Premièrement, il peut sembler difficile de contraindre son chat à se mettre au sport. Souvent, les chats qui sont en situation de surpoids perdent leur intérêt pour la chasse active, les jeux et l’activité physique en général. Les mettre au sport peut alors sembler relever du véritable défi.
Contrairement aux humains, les chats n’ont pas un métabolisme permettant une grande souplesse quant à la modification de leurs habitudes alimentaires. En outre, il est fortement déconseillé de les mettre « à la diet ». C’est un véritable dilemme car on ne peut pas, du jour au lendemain, réduire drastiquement les apports en nourriture, sous peine de mettre la vie de son chat en péril. Car les chats ont tendance, dans ces circonstances particulières, à développer la maladie du foie gras. Cette maladie, appelé lipidose hépatique, est une affliction mortelle ou le foie se met à accumuler de la graisse.
Mais dire que résoudre le problème de l’obésité du chat n’est pas facile ne revient bien sûr pas à affirmer que c’est impossible. En effet, pour mener à bien cette entreprise, des astuces et des accessoires peuvent venir en aide. C’est notamment le cas des gamelles anti glouton et des jouets pour chats.
Une gamelle anti glouton pour réduire les apports caloriques
L’alimentation est un facteur essentiel dans la prise de poids. Comme pour les humains, il est nécessaire de chercher à offrir à son animal une nourriture de qualité qui puisse satisfaire ses besoins et son appétit sans être trop abondante ou trop riche en glucide. Il convient donc d’opter pour des aliments de qualité et s’assurer que les portions soient adaptées.
Mais il ne faut pas réduire brusquement la taille des portions du jours au lendemain. Cela pourrait perturber le métabolisme du chat, comme on l’a déjà évoqué plus haut, mais en plus, cela aurait pour effet de créer une frustration chez l’animal. Cette frustration pourrait aboutir au développement de comportements boulimiques, ce qui serait vraiment contre-productif.

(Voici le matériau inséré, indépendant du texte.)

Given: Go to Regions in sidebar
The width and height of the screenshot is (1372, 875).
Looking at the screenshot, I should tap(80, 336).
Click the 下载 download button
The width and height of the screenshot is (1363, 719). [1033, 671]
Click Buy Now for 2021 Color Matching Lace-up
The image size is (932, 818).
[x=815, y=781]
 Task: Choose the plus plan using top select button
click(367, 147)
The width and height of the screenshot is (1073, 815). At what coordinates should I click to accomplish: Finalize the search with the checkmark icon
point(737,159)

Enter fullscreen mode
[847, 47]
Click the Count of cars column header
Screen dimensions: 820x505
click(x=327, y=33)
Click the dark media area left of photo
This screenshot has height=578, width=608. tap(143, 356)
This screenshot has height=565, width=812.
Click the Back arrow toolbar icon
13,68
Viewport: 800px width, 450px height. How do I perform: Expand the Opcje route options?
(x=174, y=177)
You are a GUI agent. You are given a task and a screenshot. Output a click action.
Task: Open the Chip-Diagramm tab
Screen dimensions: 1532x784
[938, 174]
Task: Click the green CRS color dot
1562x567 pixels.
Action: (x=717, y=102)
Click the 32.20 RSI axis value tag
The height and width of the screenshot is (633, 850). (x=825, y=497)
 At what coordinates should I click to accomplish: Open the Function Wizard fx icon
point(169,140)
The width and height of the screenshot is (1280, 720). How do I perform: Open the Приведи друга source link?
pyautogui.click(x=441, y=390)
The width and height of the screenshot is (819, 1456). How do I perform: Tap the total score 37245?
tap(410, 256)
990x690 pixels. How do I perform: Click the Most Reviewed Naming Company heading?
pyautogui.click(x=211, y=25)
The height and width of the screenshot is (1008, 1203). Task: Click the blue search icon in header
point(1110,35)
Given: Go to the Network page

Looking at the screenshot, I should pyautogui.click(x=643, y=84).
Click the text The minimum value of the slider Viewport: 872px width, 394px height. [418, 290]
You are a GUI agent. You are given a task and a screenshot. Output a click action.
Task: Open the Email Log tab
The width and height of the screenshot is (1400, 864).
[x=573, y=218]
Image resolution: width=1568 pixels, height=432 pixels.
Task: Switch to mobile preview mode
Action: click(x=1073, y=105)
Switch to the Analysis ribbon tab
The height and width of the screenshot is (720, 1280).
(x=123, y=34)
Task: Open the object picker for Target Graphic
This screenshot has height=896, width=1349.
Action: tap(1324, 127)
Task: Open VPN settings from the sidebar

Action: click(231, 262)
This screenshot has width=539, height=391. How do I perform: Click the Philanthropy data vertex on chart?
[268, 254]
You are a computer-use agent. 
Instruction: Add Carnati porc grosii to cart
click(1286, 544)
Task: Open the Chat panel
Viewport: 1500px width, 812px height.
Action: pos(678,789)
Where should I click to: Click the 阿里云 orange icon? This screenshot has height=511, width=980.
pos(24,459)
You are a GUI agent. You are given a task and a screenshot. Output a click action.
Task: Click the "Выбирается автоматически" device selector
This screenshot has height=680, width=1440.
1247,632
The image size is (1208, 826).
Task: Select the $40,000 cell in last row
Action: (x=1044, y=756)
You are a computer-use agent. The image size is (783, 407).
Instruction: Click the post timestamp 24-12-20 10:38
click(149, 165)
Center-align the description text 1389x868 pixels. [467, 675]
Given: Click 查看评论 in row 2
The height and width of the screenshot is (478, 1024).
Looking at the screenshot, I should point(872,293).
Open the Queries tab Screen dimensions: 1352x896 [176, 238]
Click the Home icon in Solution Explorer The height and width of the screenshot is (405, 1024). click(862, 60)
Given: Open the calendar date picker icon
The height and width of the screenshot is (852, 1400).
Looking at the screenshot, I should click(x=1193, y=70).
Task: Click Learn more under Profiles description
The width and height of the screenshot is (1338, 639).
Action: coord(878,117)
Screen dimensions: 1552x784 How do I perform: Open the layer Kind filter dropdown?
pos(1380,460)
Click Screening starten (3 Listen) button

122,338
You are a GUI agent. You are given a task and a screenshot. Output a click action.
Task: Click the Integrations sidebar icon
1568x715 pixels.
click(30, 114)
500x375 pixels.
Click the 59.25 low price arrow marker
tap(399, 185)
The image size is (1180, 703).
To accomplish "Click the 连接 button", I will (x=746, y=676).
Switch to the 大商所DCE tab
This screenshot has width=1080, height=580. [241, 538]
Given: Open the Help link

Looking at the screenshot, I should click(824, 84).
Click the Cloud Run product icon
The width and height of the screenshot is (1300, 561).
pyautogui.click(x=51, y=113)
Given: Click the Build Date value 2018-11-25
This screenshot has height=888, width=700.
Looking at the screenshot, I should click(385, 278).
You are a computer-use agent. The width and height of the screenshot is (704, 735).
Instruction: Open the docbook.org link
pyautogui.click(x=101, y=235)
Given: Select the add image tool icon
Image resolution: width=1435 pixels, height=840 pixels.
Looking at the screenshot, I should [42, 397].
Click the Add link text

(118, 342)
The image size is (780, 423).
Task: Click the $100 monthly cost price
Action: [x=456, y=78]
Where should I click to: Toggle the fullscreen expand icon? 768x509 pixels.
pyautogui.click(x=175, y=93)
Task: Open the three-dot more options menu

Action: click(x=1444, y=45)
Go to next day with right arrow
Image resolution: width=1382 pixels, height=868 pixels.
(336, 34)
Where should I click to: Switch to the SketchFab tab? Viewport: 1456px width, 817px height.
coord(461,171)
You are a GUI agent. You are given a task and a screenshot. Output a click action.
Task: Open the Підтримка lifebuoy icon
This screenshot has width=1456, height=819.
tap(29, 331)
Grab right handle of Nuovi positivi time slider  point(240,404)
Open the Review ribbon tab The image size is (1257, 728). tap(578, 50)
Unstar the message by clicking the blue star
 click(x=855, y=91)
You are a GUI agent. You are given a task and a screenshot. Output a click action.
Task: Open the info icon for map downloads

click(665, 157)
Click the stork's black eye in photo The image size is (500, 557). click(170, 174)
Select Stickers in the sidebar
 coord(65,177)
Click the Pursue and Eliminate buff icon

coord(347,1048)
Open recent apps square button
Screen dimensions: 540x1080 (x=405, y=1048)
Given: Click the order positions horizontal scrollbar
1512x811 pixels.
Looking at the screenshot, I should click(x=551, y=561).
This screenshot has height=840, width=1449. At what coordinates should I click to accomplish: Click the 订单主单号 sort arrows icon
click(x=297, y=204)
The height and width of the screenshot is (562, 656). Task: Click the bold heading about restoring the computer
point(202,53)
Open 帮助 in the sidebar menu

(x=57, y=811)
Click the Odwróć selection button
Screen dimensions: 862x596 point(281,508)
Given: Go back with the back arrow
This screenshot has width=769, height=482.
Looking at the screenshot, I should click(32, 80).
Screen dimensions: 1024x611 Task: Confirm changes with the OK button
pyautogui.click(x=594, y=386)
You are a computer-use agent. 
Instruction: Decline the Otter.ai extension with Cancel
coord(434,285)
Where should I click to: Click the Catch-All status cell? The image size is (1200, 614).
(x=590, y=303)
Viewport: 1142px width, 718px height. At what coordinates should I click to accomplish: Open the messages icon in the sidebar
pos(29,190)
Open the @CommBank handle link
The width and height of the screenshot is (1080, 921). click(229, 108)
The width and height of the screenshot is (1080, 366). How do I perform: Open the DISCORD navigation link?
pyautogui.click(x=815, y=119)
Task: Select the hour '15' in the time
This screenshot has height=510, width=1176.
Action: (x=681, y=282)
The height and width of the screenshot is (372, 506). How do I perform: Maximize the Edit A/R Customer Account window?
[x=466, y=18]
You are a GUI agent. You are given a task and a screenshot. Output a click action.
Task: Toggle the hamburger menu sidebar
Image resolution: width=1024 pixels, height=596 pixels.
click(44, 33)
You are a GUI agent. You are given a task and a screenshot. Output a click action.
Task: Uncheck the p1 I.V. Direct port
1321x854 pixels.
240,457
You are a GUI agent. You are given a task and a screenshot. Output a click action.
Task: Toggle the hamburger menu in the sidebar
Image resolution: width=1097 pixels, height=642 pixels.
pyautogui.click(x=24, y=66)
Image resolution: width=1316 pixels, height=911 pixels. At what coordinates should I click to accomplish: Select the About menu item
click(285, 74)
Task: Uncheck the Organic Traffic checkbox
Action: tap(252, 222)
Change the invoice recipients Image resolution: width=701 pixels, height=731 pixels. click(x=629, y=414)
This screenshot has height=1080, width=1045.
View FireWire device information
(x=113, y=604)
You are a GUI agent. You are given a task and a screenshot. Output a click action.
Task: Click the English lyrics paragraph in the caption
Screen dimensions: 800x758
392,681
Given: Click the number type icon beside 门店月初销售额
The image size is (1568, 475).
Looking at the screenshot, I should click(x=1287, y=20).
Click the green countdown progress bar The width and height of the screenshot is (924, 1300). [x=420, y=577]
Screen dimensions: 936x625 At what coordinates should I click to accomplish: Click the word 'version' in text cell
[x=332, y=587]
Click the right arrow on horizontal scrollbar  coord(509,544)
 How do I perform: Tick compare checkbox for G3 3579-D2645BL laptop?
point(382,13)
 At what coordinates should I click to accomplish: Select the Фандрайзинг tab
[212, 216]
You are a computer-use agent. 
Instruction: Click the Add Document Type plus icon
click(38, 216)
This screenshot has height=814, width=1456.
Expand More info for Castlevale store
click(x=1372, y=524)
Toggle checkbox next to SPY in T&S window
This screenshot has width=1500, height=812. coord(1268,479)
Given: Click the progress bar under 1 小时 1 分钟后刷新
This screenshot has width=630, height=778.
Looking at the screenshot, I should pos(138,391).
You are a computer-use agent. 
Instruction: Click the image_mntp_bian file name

Un bon levier pour pouvoir réduire progressivement la taille des portions tout en épargnant au chat la sensation de faim, c’est de l’inciter à manger plus lentement. C’est le même phénomène que chez les humains : quand un chat mange plus lentement, il a tendance à moins manger. C’est dû à la mastication prolongée qui va induire la sensation de satiété alors même que la quantité de nourriture ingurgitée sera plus faible. Et pour forcer le chat à manger plus lentement, l’idéal est d’investir dans une gamelle anti-glouton.
La gamelle anti glouton peut elle engendrer une frustration chez l’animal ? Non, en réalité, la gamelle anti-glouton va avoir un effet stimulant qui va faire passer les repas du chat pour une sorte de jeu. La petite difficulté qui précède ou accompagne l’accès à la nourriture va de fait réveiller les instincts de chasseurs de l’animal. On est donc gagnants sur les deux tableaux car en plus de manger moins, le chat va souvent fournir un effort physique qui contribuera au maintien d’un poids santé.